First superficial dig: It evolved to this. In fairness to people without a technical background, getting to tight, implementable requirements are is difficult. Sadly, the first hand-waving garbage was from a DBA. It evolved to this. The early drafts made no sense.
Second superficial whining: The specification — as written — is extraordinarily shabby. This seems to be written by someone who's never read a function definition in the Python documentation before. Something I know is not the case. How can someone who is marginally able to code also unable to write a description of a function? In this case, the "marginally able to code" may be a hint that some folks struggle with abstraction: the world is a lot of unique details; patterns don't emerge from related details.
Third: Starting from record 2, it seems to show that they don't get the idea that indexes start with zero. They've seen Python. They've written code. They've posted code to the web for comments. And they are still baffled by the start value of indices.
Let's move on to the more interesting topic, functional composition.
The actual data file is a .GZ archive. So there's a tiny problem with looking at .CSV extracts from the GZIP. Specifically, we're exploding a file all over the hard drive for no real benefit. It's often faster to read the zipped file: It may involve fewer physical I/O operations. The .GZ is small; the computation overhead to decompress may be less than the time waiting for I/O.

#### [Data section]
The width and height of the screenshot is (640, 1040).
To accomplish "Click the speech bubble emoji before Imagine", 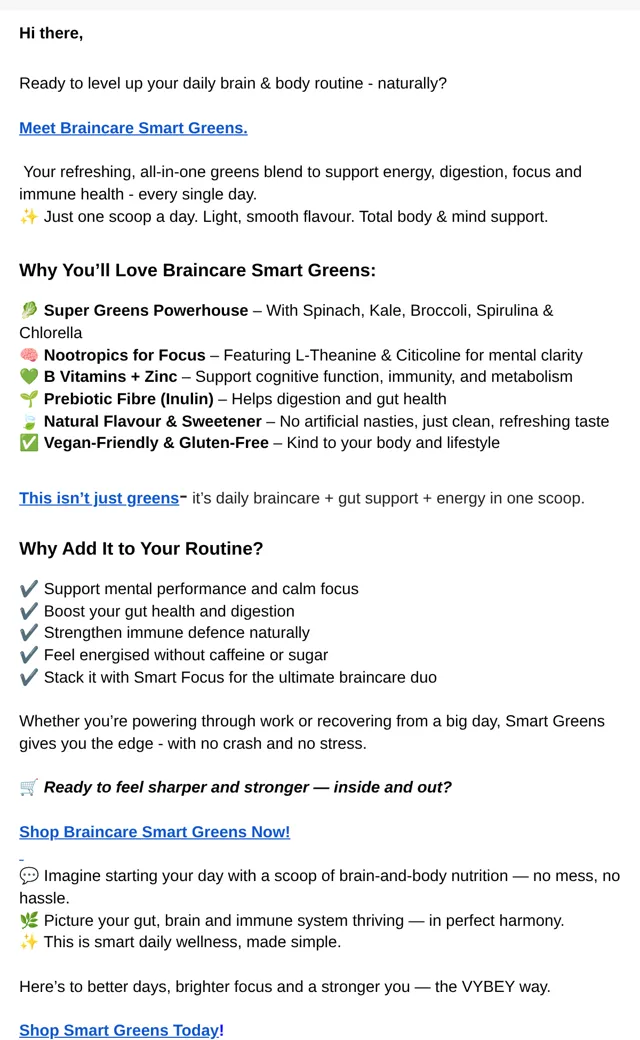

#### [Aim]
Reproduce the passage of the specification critique above word for word, from "Third: Starting from" up to and including "waiting for I/O.".

#### [Exercise result]
Third: Starting from record 2, it seems to show that they don't get the idea that indexes start with zero. They've seen Python. They've written code. They've posted code to the web for comments. And they are still baffled by the start value of indices.
Let's move on to the more interesting topic, functional composition.
The actual data file is a .GZ archive. So there's a tiny problem with looking at .CSV extracts from the GZIP. Specifically, we're exploding a file all over the hard drive for no real benefit. It's often faster to read the zipped file: It may involve fewer physical I/O operations. The .GZ is small; the computation overhead to decompress may be less than the time waiting for I/O.